Fair Work Act 2009 (Cth)

Cases cited:

United Voice v SERCO Group Pty Ltd [2018] FCCA 2190
United Voice v SERCO Group Pty Ltd (No.2) [2018] FCCA 3680
United Voice v SERCO Group Pty Ltd (No.3) [2019] FCCA 1810

Universal Music Australia Pty Ltd v Australian Competition and Consumer Commission (2003) 131 FCR 529
Communications, Electrical, Electronic, Energy, Information, Postal, Plumbing and Allied Services Union of Australia v Telstra Corporation Ltd [2007] FCA 1607
Flight Centre Ltd v Australian Competition and Consumer Commission (No.2) (2018) 260 FCR 68
Australian Building and Construction Commissioner v Powell (No.2) [2019] FCA 972

Applicant: UNITED WORKERS' UNION
Respondent: SERCO GROUP PTY LTD
File Number: DNG 6 of 2017
Judgment of: Judge Young
Hearing date: 15 November 2019
Date of Last Submission: 15 November 2019
Delivered at: Darwin
Delivered on: 13 December 2019

REPRESENTATION

Counsel for the Applicant: Mr Bull
Solicitors for the Applicant: United Workers’ Union
Counsel for the Respondent: Mr Fernon SC
Solicitors for the Respondent: Baker McKenzie

ORDERS

  1. A penalty of $27,000 is imposed on the respondent pursuant to s 546 of the Fair Work Act2009 (“the Act”).

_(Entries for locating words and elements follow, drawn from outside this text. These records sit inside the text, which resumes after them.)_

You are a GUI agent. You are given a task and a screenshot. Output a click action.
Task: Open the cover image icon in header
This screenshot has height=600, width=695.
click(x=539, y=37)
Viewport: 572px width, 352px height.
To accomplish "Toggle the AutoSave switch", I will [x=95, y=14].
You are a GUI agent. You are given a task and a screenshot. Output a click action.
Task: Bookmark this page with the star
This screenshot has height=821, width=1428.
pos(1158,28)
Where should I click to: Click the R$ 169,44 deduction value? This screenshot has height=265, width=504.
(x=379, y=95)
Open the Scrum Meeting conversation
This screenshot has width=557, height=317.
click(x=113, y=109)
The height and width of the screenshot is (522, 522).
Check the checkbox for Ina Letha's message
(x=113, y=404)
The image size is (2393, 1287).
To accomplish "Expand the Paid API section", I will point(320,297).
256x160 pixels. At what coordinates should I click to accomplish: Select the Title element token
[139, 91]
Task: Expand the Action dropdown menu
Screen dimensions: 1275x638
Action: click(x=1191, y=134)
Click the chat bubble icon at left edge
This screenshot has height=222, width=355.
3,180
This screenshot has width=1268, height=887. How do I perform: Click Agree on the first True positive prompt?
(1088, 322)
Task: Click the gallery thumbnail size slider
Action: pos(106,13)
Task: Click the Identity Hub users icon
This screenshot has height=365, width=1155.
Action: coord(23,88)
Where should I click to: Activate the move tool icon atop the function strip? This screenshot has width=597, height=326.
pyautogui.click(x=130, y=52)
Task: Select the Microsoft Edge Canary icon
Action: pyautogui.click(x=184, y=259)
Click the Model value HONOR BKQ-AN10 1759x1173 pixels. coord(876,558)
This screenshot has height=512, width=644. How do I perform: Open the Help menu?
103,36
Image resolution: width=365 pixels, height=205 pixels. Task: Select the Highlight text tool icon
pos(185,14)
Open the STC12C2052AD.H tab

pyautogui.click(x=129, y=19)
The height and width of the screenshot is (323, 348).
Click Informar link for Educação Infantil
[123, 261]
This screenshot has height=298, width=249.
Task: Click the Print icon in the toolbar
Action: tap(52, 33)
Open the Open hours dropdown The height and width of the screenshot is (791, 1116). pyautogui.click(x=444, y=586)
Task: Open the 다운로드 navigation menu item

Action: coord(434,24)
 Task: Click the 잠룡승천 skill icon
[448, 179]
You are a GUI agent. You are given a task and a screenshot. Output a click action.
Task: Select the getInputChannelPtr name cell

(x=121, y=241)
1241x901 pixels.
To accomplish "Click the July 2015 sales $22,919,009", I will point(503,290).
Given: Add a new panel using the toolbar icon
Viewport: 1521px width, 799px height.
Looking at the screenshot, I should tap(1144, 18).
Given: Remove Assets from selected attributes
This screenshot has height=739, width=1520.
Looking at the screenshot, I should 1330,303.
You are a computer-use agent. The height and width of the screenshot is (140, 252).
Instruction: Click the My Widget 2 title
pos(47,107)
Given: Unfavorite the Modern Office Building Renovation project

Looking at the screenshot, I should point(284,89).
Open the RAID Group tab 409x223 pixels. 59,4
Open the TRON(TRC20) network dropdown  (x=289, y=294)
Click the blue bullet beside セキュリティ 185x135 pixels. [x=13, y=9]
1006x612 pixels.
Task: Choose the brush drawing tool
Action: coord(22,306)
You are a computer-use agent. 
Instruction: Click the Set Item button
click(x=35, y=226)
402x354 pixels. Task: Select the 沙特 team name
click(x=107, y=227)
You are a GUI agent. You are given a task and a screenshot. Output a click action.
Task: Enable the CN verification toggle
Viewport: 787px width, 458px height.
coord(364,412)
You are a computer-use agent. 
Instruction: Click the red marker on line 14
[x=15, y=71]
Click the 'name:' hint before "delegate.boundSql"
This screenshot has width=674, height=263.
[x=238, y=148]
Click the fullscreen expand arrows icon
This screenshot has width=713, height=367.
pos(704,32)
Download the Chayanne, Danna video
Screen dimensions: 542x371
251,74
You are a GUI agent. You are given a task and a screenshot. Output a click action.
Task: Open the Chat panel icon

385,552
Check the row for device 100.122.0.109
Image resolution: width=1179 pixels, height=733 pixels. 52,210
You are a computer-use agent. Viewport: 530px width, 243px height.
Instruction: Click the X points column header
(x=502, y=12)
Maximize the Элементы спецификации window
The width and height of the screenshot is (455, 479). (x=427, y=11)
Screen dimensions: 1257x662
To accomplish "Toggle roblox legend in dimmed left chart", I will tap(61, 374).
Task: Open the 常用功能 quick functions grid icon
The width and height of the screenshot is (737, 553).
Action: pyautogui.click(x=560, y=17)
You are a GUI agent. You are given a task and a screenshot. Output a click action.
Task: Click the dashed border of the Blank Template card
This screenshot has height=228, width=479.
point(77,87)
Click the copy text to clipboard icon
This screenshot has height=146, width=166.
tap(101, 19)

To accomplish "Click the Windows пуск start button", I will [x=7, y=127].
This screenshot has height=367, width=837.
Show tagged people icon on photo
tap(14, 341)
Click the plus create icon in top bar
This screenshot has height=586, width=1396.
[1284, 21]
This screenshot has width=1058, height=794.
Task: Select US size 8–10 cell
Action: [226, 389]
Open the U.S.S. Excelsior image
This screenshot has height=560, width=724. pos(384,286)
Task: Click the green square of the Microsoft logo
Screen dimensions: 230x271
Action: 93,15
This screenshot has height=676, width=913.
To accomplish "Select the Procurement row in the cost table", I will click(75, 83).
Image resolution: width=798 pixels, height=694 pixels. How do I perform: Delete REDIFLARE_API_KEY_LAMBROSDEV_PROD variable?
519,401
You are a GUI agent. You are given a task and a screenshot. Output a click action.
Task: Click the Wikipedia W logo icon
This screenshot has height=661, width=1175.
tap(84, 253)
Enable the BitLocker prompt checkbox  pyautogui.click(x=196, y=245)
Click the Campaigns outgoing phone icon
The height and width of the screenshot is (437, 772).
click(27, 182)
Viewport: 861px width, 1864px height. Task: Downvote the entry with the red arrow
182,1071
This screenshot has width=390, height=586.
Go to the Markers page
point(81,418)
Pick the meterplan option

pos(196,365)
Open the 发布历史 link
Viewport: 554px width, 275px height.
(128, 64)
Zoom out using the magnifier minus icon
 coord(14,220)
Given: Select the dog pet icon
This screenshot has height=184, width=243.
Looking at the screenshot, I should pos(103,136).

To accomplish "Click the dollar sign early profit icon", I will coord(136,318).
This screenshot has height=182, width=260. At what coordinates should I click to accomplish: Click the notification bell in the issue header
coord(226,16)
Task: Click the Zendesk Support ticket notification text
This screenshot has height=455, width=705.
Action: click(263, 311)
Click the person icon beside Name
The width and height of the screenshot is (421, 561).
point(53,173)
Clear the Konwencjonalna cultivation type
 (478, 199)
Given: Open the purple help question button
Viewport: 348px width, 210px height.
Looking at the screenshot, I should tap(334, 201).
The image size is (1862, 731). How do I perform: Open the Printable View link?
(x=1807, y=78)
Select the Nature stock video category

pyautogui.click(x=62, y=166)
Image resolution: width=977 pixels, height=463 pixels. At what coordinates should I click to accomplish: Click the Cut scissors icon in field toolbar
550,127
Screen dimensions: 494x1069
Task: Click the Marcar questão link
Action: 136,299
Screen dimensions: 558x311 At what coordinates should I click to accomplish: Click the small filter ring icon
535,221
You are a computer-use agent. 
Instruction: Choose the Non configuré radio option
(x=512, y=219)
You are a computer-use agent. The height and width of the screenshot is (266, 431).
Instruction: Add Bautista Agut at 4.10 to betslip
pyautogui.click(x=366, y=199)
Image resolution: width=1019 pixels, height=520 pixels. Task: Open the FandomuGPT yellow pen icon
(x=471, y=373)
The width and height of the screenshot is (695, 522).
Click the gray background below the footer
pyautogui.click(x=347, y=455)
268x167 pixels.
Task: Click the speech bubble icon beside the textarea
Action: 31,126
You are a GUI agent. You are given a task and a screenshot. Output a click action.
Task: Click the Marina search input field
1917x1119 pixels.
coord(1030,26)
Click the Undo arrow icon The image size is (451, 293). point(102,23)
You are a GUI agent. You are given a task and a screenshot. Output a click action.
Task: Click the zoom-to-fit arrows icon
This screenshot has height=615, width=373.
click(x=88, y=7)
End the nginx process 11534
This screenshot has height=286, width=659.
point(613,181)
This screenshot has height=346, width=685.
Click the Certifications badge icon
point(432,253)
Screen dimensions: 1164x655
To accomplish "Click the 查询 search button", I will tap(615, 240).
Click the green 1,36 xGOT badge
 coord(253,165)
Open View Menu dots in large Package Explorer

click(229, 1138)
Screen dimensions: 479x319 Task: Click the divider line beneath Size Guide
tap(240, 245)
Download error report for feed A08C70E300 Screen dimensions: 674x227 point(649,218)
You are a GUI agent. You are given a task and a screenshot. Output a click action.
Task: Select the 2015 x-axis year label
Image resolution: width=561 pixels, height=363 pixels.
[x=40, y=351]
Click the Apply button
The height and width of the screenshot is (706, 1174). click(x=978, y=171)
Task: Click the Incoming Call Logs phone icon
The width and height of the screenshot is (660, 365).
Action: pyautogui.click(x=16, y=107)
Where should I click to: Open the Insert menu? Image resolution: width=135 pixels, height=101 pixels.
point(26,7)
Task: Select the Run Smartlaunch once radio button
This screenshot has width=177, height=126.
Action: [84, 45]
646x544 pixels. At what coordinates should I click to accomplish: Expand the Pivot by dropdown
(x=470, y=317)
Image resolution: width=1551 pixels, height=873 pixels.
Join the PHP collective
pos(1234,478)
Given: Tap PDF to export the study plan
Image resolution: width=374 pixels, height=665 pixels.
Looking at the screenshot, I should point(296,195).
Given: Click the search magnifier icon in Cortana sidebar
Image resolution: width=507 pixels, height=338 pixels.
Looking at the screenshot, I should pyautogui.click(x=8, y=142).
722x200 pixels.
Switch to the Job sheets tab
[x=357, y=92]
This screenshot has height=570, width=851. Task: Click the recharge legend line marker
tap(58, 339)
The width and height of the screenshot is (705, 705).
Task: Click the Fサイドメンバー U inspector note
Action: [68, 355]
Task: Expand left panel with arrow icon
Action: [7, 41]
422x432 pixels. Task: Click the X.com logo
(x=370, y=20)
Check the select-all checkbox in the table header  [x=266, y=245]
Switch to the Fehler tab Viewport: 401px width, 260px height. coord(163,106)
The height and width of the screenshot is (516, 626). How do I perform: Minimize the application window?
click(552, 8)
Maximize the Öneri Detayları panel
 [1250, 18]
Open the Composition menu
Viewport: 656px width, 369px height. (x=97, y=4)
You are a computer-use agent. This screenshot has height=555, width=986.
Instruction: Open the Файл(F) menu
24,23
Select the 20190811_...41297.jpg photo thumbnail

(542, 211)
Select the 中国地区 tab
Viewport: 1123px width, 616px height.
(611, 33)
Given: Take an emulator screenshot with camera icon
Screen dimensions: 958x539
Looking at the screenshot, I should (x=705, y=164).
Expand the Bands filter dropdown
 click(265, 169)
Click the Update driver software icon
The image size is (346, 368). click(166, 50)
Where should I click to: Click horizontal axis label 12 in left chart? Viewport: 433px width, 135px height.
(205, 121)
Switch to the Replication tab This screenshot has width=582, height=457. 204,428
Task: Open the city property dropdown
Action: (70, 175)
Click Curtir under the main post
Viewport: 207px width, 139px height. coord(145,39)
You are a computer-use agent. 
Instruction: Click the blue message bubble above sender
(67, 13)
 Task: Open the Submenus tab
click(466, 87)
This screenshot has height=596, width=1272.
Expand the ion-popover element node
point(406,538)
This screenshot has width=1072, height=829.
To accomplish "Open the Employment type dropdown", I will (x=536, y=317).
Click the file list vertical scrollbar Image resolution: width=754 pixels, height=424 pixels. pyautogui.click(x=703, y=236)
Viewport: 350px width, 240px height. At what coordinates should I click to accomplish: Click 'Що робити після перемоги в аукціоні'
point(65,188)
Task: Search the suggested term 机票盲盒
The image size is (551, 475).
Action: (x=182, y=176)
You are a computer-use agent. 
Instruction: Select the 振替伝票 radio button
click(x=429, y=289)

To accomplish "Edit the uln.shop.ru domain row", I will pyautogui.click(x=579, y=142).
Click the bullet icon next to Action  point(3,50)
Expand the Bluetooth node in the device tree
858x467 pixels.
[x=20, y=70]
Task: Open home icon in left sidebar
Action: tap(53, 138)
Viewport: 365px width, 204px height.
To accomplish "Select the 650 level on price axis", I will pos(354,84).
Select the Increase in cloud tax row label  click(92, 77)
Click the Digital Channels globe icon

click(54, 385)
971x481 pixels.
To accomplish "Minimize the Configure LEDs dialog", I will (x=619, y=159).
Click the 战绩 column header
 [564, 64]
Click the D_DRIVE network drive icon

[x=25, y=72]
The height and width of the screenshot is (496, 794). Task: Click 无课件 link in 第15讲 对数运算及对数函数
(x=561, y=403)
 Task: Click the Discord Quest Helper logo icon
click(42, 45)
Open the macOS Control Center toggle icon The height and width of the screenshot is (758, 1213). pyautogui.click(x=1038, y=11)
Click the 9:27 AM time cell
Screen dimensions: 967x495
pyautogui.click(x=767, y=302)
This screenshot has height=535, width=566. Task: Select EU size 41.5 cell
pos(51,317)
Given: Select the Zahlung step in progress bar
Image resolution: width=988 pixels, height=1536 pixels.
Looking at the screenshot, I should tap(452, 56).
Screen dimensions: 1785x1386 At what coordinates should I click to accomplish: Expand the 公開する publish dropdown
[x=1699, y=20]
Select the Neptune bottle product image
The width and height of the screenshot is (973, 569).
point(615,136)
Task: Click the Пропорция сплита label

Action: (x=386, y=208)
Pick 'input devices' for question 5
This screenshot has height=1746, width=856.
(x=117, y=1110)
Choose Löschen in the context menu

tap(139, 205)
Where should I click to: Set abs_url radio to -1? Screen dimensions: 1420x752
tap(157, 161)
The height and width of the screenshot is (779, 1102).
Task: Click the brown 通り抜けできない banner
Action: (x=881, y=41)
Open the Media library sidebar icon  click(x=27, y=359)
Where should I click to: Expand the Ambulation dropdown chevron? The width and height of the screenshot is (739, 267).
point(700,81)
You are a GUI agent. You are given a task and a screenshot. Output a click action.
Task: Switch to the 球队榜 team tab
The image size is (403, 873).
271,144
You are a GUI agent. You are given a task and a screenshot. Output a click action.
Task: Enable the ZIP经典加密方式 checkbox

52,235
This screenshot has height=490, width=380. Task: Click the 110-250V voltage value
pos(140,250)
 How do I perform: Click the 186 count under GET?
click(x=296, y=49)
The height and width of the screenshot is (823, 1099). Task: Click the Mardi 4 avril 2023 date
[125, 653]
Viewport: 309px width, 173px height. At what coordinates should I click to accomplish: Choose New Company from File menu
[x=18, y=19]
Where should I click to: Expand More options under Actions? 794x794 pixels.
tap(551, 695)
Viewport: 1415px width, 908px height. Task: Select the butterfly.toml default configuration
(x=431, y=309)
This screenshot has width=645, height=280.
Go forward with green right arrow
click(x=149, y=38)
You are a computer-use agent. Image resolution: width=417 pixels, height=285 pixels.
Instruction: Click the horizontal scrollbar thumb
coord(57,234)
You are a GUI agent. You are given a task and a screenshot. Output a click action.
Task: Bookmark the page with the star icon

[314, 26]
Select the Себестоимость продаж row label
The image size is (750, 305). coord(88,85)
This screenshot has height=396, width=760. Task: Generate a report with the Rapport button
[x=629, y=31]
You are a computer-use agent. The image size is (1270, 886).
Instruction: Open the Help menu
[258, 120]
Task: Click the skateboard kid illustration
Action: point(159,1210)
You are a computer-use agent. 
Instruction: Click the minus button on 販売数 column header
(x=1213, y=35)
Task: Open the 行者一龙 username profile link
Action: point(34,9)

  2. The penalty is to be paid to the applicant pursuant to s 546(3) of the Act.

  3. The payment is to be made within 28 days.

  4. In respect of the amounts to be paid to the 173 persons pursuant to Order 2 of 14 June 2019 the respondent is to do as follows.

  5. The respondent will arrange to pay the amounts due to those persons by electronic transfer to the person’s last bank account known to respondent or into which the respondent last paid wages to the person.

  6. Within 7 days of the payment referred to in order 5 the respondent is to send correspondence in terms of annexure marked ‘A’ to each person at that person’s last known residential address and last known e-mail address.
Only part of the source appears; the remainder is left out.